Work request |
Look below for the line holding "The height and width of the screenshot is (669, 690)." and the line holding "Viewport: 1078px width, 808px height.". Transcribe exactly those lines and all lines between them, nothing more.

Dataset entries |
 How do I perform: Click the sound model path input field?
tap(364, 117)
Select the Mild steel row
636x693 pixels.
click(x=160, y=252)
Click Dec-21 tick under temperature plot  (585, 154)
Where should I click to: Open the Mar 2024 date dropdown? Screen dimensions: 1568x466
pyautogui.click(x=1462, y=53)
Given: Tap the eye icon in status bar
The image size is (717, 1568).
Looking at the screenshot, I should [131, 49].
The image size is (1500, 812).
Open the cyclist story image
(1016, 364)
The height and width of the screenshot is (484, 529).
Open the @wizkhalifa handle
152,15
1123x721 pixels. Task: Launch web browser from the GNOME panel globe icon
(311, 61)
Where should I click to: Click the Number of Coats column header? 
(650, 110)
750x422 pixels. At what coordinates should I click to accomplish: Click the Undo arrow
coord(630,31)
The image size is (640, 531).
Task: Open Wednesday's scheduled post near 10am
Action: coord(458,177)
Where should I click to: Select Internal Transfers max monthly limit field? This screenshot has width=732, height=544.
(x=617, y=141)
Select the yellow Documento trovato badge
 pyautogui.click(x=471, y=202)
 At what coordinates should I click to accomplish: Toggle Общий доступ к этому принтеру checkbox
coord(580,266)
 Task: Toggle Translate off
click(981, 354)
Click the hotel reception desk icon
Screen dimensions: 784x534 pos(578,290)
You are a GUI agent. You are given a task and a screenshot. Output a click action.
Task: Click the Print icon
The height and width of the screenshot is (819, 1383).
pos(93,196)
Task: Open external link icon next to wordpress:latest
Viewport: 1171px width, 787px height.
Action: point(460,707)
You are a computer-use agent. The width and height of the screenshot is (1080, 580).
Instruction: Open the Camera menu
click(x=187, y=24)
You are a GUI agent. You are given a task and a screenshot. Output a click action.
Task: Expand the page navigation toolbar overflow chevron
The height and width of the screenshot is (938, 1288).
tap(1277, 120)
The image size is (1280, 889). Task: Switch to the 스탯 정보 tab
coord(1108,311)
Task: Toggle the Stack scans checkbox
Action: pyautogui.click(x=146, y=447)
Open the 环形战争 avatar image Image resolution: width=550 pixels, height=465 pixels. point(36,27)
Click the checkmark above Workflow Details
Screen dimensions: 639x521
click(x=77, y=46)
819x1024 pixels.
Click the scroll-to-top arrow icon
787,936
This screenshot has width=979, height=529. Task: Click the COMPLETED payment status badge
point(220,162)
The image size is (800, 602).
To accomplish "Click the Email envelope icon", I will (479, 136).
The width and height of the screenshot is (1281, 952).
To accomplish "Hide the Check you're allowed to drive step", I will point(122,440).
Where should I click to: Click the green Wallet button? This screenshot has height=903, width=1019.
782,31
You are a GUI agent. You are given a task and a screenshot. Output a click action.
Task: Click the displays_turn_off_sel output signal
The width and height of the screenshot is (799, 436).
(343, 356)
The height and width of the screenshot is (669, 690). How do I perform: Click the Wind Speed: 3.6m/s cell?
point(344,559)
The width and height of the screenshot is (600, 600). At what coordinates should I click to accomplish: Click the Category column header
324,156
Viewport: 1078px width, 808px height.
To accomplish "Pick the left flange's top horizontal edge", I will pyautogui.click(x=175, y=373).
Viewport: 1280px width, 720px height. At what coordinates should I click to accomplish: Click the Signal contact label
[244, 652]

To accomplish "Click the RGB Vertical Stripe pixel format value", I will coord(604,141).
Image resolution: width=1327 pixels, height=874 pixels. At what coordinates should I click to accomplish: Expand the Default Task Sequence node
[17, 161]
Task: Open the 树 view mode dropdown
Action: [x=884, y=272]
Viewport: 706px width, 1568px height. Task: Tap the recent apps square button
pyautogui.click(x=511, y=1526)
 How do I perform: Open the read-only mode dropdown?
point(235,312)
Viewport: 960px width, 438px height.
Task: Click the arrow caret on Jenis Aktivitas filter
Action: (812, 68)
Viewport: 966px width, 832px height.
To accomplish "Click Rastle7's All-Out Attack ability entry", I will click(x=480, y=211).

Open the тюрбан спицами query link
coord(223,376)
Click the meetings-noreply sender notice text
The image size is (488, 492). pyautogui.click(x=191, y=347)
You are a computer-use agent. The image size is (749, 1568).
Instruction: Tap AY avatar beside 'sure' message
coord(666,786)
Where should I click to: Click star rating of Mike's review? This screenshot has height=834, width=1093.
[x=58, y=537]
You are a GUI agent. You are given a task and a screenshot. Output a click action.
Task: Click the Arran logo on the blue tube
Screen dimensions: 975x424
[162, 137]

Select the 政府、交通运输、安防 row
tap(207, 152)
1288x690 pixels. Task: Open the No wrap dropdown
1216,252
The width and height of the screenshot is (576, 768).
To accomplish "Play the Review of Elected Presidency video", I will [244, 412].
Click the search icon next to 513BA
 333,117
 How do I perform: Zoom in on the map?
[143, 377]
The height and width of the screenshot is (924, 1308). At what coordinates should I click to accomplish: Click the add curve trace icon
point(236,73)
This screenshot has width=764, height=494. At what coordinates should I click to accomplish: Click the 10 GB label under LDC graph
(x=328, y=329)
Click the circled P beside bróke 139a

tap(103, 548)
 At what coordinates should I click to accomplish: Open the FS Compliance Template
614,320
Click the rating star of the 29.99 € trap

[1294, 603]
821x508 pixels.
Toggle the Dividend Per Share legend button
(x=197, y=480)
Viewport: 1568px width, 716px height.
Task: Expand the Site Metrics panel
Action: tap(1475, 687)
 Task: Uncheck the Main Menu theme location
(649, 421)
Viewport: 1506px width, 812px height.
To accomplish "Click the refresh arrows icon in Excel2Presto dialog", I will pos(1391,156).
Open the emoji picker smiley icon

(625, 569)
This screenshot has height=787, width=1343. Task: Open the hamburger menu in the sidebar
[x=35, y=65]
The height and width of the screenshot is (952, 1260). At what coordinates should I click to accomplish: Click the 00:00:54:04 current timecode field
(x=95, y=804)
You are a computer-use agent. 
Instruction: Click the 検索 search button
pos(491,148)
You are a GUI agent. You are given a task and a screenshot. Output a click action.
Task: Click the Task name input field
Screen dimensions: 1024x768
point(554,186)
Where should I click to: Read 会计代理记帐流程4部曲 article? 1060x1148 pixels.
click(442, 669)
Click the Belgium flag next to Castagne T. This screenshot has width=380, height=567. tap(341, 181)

Response area |
The height and width of the screenshot is (669, 690). How do I perform: Click the Wind Speed: 3.6m/s cell?
point(344,559)
The width and height of the screenshot is (600, 600). At what coordinates should I click to accomplish: Click the Category column header
324,156
Viewport: 1078px width, 808px height.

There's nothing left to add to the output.